Aim of the exercise:
Reproduce verbatim the line where "Image resolution: width=994" occurs, along with all following lines down to the last line of the data.

Collected data:
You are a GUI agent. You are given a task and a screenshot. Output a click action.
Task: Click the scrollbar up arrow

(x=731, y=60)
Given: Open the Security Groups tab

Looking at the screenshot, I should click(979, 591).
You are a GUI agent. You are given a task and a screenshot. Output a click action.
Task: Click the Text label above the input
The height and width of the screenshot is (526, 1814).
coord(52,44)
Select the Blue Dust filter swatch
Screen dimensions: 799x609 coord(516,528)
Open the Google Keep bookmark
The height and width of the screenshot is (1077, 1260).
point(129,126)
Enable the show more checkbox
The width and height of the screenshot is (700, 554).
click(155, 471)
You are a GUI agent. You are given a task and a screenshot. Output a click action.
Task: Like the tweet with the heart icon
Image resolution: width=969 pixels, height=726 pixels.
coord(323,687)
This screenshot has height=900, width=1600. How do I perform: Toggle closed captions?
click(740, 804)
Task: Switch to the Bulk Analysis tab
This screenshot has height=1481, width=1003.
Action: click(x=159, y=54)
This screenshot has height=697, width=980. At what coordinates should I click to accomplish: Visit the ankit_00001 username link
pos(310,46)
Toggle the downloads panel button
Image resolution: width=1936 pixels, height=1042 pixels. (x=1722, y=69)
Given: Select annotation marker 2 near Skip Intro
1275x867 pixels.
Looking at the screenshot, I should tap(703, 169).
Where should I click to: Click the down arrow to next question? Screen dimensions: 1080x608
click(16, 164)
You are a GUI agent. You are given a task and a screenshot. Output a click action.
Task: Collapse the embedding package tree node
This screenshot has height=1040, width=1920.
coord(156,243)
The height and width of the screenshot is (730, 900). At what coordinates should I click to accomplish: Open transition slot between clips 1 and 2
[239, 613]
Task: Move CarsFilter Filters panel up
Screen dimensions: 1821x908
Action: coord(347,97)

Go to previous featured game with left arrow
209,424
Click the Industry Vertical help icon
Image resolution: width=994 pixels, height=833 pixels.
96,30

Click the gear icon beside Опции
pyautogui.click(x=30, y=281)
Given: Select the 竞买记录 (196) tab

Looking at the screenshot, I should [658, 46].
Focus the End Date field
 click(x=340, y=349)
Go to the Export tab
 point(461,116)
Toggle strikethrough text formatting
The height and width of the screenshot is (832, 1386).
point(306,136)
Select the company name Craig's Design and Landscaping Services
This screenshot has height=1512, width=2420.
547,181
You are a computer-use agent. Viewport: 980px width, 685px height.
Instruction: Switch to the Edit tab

Output of the exercise:
Image resolution: width=994 pixels, height=833 pixels.
96,30

Click the gear icon beside Опции
pyautogui.click(x=30, y=281)
Given: Select the 竞买记录 (196) tab

Looking at the screenshot, I should [658, 46].
Focus the End Date field
 click(x=340, y=349)
Go to the Export tab
 point(461,116)
Toggle strikethrough text formatting
The height and width of the screenshot is (832, 1386).
point(306,136)
Select the company name Craig's Design and Landscaping Services
This screenshot has height=1512, width=2420.
547,181
You are a computer-use agent. Viewport: 980px width, 685px height.
Instruction: Switch to the Edit tab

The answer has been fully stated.